Game of Thrones’ Peter Dinklage is great in any role that he plays in even though a number of the film projects that he has been in were less than stellar (Cyrano, I Care a Lot). Here is plays an opera music composer who is suffering from a mental block and struggling to find inspiration for his next musical. He is married to his former therapist (played by the stunningly beautiful Anne Hathaway) in a relationship that seem to have lost its romance and passion. One day, he meets Katrina (Marisa Tomei), a tug-boat captain who is fiercely independent and suffers from “romance addiction.” His one-night stand with her provided him with the inspiration he needed, only for the incident to come back to haunt him and his family.
The film’s cast is simply great but alas, they were not given enough material to make their roles shine. While Dinklage, Hathaway, and Marisa are all extremely talented, their performances in this film were underwhelming. I just didn’t feel any chemistry between Dinklage and Anne Hathaway, so I couldn’t buy into their relationship. Marisa Tomei, on the other hand, had more fun with her meatier abate smaller role, and she at least had the film’s best moment with Dinklage in their screen romp. She Came To Me comes across as a pleasant and unobtrusive piece of entertainment in the style of a romantic comedy, except there isn’t much romance or comedy in the mix. The whole thing just flows at a constant level of energy, and there aren’t any instances where it rises above the mundane enough to make you sit up and pay attention to the screen.

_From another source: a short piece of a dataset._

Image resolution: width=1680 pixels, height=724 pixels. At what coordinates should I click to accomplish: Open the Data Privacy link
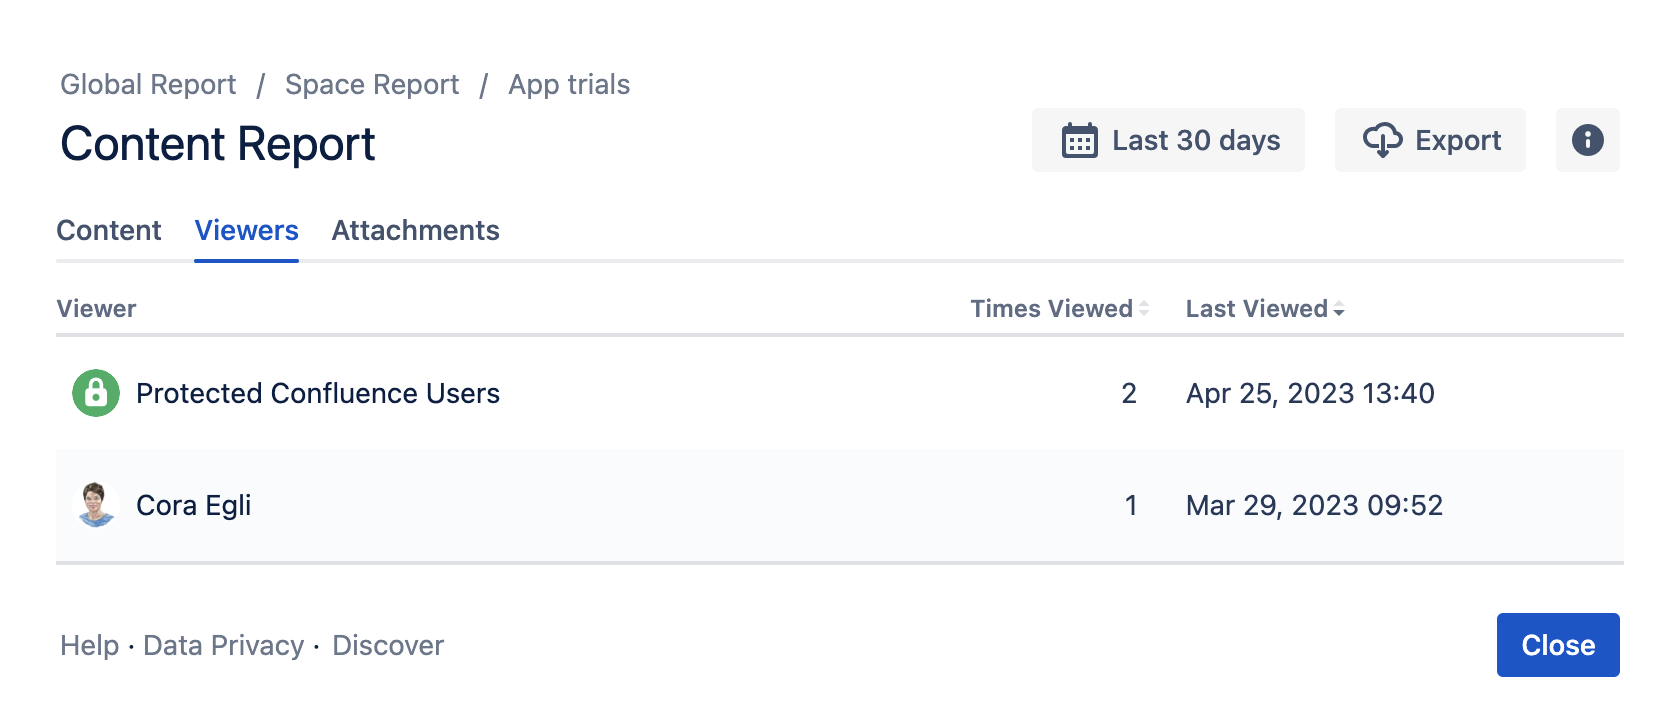[x=223, y=645]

Director Rebecca Miller appears to be confused and undecided about the film’s aspect ratio. The film alternates between a boxy 4:3 aspect ratio and a standard 16:9 aspect ratio for no apparent reasons. While this may give the film an arty-farty feel, I found it distracting and ultimately frustrating because I have no idea why they were done. It is a shame that despite its strong cast, the overall film was a disappointment and felt like a missed opportunity for something far better. I still give it two stars, primarily because of the actors without which I would have been far less generous. In a way, the film’s unimaginative and highly forgettable title is a subtle indication of the film’s calibre.